Он же шуфер у меня! И что? Пяный! И пяный, и пяный…
Я поняла, что конек Катериной оседлан, а значит конец
беседе: “пяный” — через два слова.
— Кать, а что ты говорила о взаимовыручке? — поспешила я
направить беседу в более познавательное русло.
Но лучше бы я этого не делала. Знай я тогда в какой переплет
попаду, не стала бы уводить Катерину с ее излюбленной тропы. Пусть бы хоть до
прихода Ивановой ругала своего шуфера Витьку.
Но тогда, нежась на залитой солнцем веранде, любуясь
морскими волнами и жуя бутерброд с вкуснющей икрой цимлянских осетров я и
подумать не могла, что ждет меня в ближайшем будущем. Да что там подумать!
Чтобы представить все те приключения, в которые заведет меня взаимовыручка
Катерины, надо обладать особо изощренной фантазией, коей я никогда не
отличалась, а потому, лаская нёбо ароматным вином, я всеми доступными
средствами пыталась отвлечь собеседницу от ее “пяного” Витьки.
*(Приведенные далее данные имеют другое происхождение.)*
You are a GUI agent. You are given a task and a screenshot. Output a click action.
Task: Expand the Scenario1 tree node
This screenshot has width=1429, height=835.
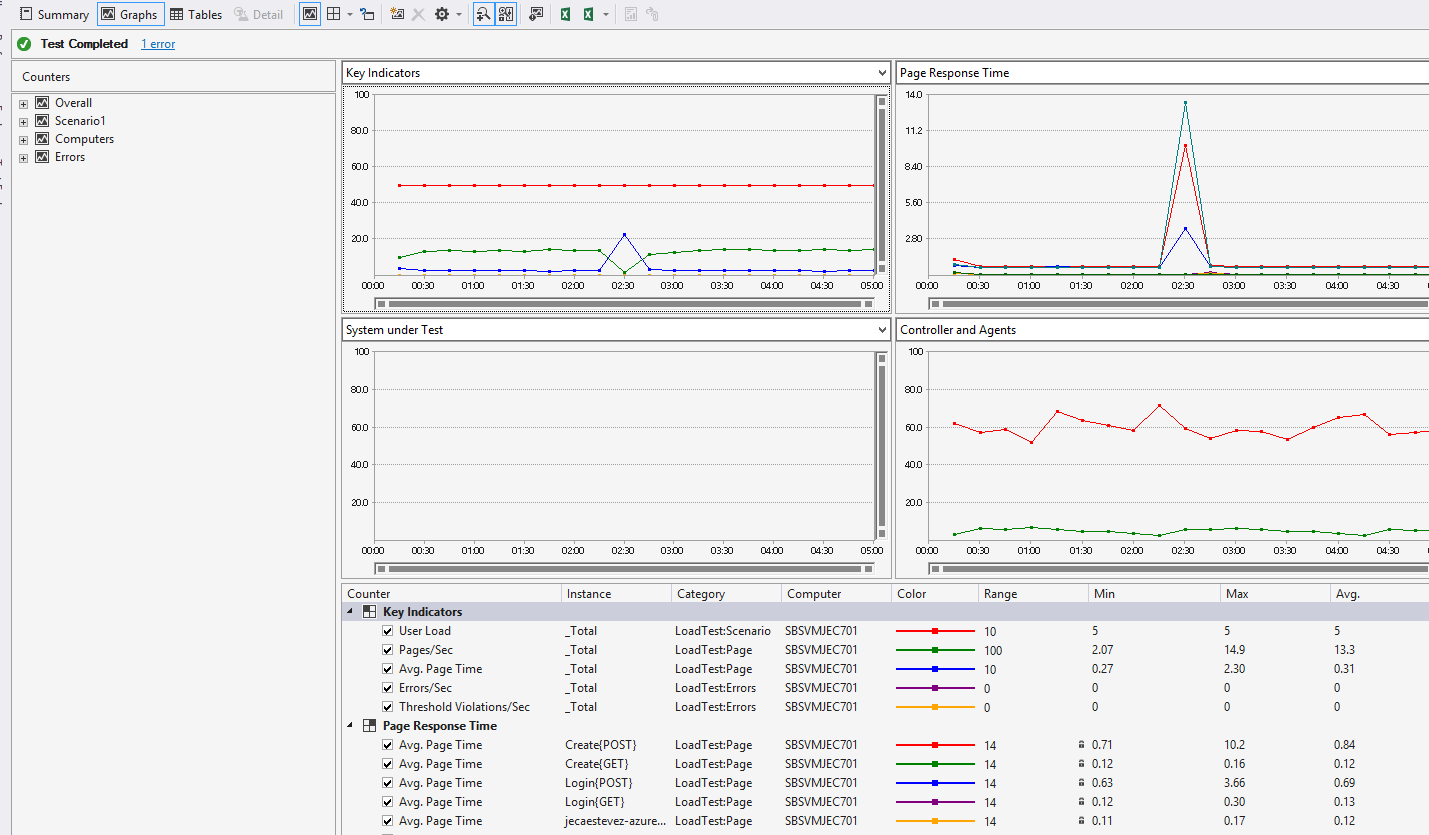pos(23,122)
На горе, мне это удалось. Простое и понятное слово
“взаимовыручка” подействовало на Катерину, как труба на кавалерийского коня:
она вытянулась и, с сокрушающей силой обрушив свой бюст на стол, запричитала:
— Уж сколько я сделала людям добра, здесь мне никто не даст
соврать, дай бог каждому. Как устроила меня природа, понять не могу, та только
жить для себя не умею, только тем и живу, что людям помогаю. Одно скажу, очень
хорошая ты девка, Сонька.
— Спасибо, я тронута, — со сдержанным удовлетворением
ответила я, недоумевая, как это дело дошло и до меня, когда речь здесь шла лишь
о Витьке и самой Катерине.
— Умная и столичная, — не обращая внимания на мое недоумение
продолжила Катерина. — И очень вовремя ты приехала, потому как надо мне с тобой
посоветоваться, столько всяких впечатлений, не приведи господи, а у Масючки,
что через три дома от моей дачи, все время какая-нибудь беда приключается.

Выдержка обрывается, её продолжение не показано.